▸ **EXERCISE DIRECTIONS**
Exact repetition is required: reproduce every line of the data.

▸ **RECORDS SUPPLIED**

══════════════════════════════

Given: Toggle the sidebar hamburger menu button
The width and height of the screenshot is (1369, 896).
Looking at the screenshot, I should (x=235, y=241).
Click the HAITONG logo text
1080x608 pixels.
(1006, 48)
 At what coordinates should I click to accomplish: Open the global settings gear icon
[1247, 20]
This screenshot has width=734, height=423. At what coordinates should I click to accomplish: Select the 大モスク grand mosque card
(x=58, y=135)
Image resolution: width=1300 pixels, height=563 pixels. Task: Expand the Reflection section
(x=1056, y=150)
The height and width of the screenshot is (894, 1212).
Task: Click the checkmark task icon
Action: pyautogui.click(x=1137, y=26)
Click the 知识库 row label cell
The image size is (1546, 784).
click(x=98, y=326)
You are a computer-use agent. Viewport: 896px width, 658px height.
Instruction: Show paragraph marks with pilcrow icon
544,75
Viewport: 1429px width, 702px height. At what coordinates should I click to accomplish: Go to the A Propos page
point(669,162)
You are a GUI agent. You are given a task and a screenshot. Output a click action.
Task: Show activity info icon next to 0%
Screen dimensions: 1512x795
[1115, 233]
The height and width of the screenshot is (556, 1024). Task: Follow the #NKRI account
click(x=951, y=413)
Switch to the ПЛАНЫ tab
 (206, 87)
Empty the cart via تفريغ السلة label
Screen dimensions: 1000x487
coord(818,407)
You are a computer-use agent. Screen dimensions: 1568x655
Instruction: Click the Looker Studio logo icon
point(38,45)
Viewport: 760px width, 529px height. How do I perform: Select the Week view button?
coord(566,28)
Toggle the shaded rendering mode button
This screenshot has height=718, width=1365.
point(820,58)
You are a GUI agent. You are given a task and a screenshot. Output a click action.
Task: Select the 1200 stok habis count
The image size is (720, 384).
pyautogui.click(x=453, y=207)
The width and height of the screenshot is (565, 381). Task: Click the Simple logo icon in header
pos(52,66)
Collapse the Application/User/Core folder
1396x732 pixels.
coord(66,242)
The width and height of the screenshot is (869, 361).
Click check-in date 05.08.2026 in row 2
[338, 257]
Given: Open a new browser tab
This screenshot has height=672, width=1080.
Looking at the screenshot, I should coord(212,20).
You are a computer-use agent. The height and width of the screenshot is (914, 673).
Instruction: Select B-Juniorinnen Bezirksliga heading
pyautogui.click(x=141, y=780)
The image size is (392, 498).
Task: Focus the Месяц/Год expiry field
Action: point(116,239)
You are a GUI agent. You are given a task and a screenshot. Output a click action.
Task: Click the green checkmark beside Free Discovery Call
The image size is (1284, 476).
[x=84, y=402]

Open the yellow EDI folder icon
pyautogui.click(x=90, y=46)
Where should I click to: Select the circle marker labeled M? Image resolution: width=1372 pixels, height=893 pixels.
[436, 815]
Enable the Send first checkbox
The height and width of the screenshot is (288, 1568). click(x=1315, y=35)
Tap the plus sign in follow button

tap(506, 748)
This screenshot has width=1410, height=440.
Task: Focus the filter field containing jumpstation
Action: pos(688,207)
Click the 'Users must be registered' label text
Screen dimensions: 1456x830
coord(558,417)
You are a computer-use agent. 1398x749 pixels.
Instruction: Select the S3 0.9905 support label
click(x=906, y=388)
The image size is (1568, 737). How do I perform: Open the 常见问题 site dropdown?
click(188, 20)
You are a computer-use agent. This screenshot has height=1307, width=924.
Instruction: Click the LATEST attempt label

══════════════════════════════

▸ **ANSWER SPACE**
Given: Toggle the sidebar hamburger menu button
The width and height of the screenshot is (1369, 896).
Looking at the screenshot, I should (x=235, y=241).
Click the HAITONG logo text
1080x608 pixels.
(1006, 48)
 At what coordinates should I click to accomplish: Open the global settings gear icon
[1247, 20]
This screenshot has width=734, height=423. At what coordinates should I click to accomplish: Select the 大モスク grand mosque card
(x=58, y=135)
Image resolution: width=1300 pixels, height=563 pixels. Task: Expand the Reflection section
(x=1056, y=150)
The height and width of the screenshot is (894, 1212).
Task: Click the checkmark task icon
Action: pyautogui.click(x=1137, y=26)
Click the 知识库 row label cell
The image size is (1546, 784).
click(x=98, y=326)
You are a computer-use agent. Viewport: 896px width, 658px height.
Instruction: Show paragraph marks with pilcrow icon
544,75
Viewport: 1429px width, 702px height. At what coordinates should I click to accomplish: Go to the A Propos page
point(669,162)
You are a GUI agent. You are given a task and a screenshot. Output a click action.
Task: Show activity info icon next to 0%
Screen dimensions: 1512x795
[1115, 233]
The height and width of the screenshot is (556, 1024). Task: Follow the #NKRI account
click(x=951, y=413)
Switch to the ПЛАНЫ tab
 (206, 87)
Empty the cart via تفريغ السلة label
Screen dimensions: 1000x487
coord(818,407)
You are a computer-use agent. Screen dimensions: 1568x655
Instruction: Click the Looker Studio logo icon
point(38,45)
Viewport: 760px width, 529px height. How do I perform: Select the Week view button?
coord(566,28)
Toggle the shaded rendering mode button
This screenshot has height=718, width=1365.
point(820,58)
You are a GUI agent. You are given a task and a screenshot. Output a click action.
Task: Select the 1200 stok habis count
The image size is (720, 384).
pyautogui.click(x=453, y=207)
The width and height of the screenshot is (565, 381). Task: Click the Simple logo icon in header
pos(52,66)
Collapse the Application/User/Core folder
1396x732 pixels.
coord(66,242)
The width and height of the screenshot is (869, 361).
Click check-in date 05.08.2026 in row 2
[338, 257]
Given: Open a new browser tab
This screenshot has height=672, width=1080.
Looking at the screenshot, I should coord(212,20).
You are a computer-use agent. The height and width of the screenshot is (914, 673).
Instruction: Select B-Juniorinnen Bezirksliga heading
pyautogui.click(x=141, y=780)
The image size is (392, 498).
Task: Focus the Месяц/Год expiry field
Action: point(116,239)
You are a GUI agent. You are given a task and a screenshot. Output a click action.
Task: Click the green checkmark beside Free Discovery Call
The image size is (1284, 476).
[x=84, y=402]

Open the yellow EDI folder icon
pyautogui.click(x=90, y=46)
Where should I click to: Select the circle marker labeled M? Image resolution: width=1372 pixels, height=893 pixels.
[436, 815]
Enable the Send first checkbox
The height and width of the screenshot is (288, 1568). click(x=1315, y=35)
Tap the plus sign in follow button

tap(506, 748)
This screenshot has width=1410, height=440.
Task: Focus the filter field containing jumpstation
Action: pos(688,207)
Click the 'Users must be registered' label text
Screen dimensions: 1456x830
coord(558,417)
You are a computer-use agent. 1398x749 pixels.
Instruction: Select the S3 0.9905 support label
click(x=906, y=388)
The image size is (1568, 737). How do I perform: Open the 常见问题 site dropdown?
click(188, 20)
You are a computer-use agent. This screenshot has height=1307, width=924.
Instruction: Click the LATEST attempt label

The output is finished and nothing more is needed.